Records from a data collection
- Opening Delimiter -

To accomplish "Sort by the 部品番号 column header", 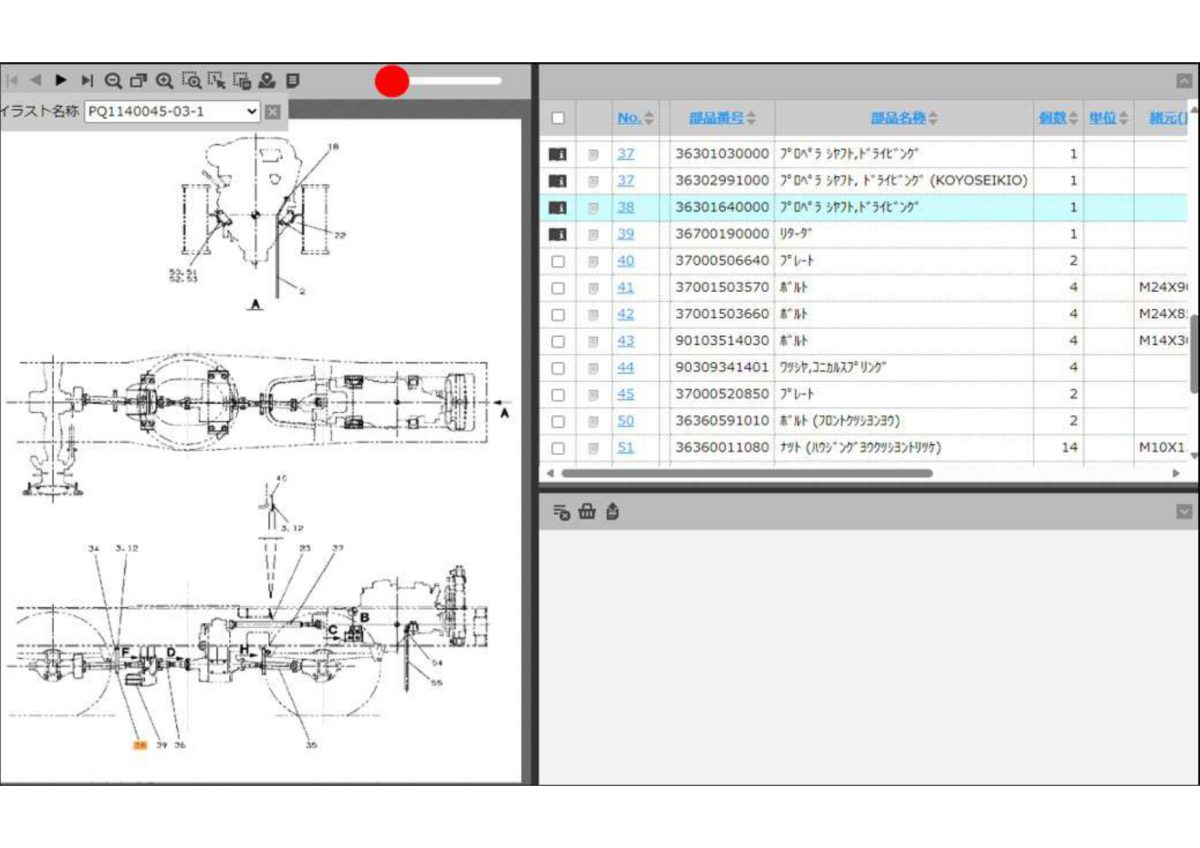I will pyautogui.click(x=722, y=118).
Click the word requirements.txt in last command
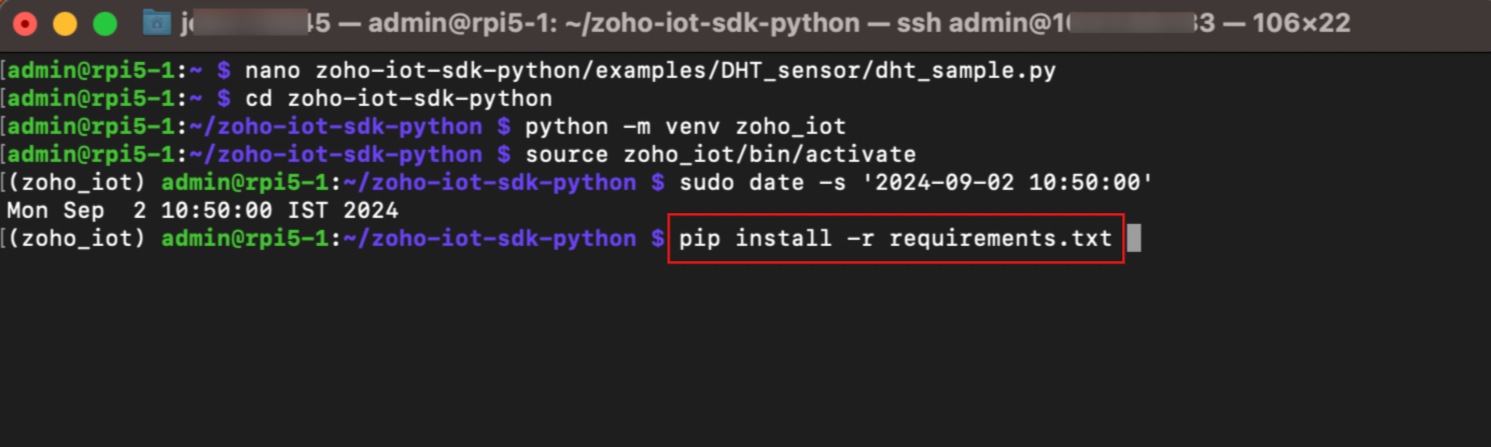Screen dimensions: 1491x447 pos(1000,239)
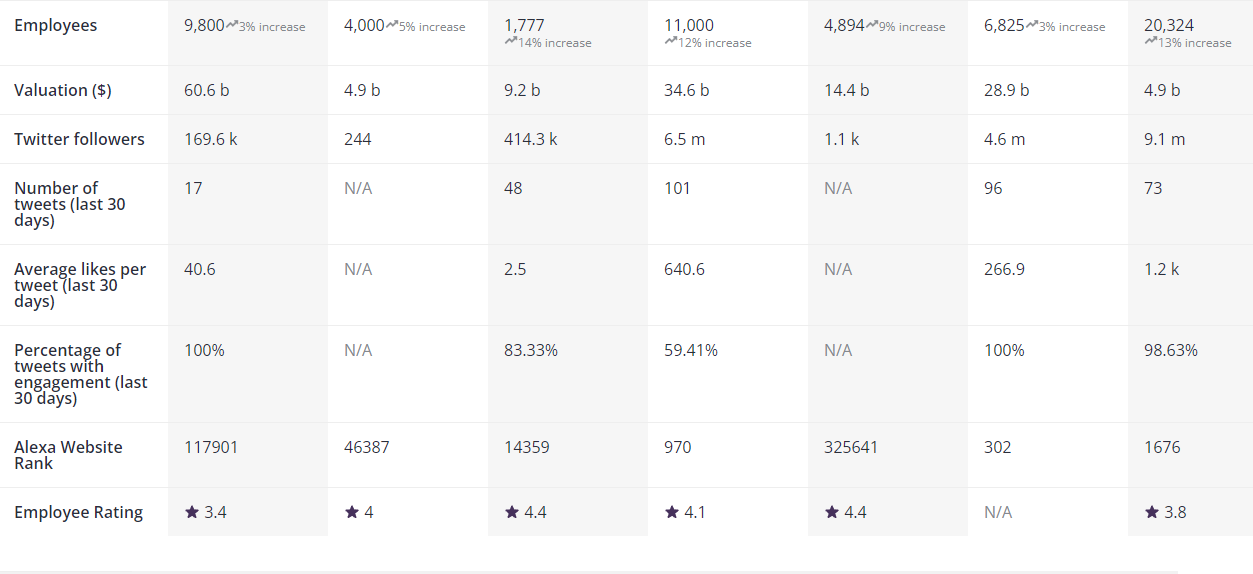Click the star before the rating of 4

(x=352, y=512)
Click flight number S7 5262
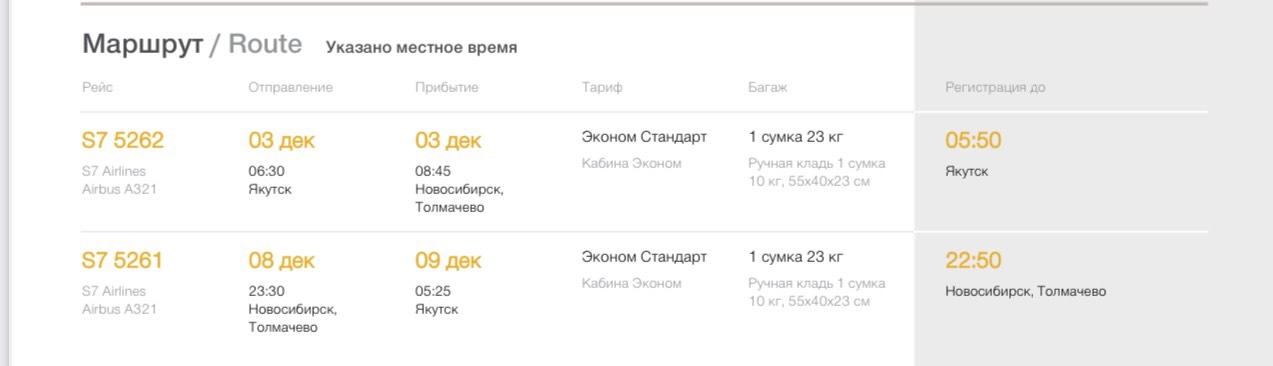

- Closing Delimiter -
- Opening Delimiter -

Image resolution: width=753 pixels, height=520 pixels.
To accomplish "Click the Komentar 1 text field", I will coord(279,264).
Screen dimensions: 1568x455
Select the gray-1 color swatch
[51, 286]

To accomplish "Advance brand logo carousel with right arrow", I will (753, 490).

- Closing Delimiter -

- WHAT YOU WILL DO: Leaving every picture aside, reproduce exactly the lines above from the one with "Click the word" up to and including the one with "Click flight number S7 5262", and no others.

- ANSWER BOX:
Click the word requirements.txt in last command
Screen dimensions: 1491x447 pos(1000,239)
Click the star before the rating of 4

(x=352, y=512)
Click flight number S7 5262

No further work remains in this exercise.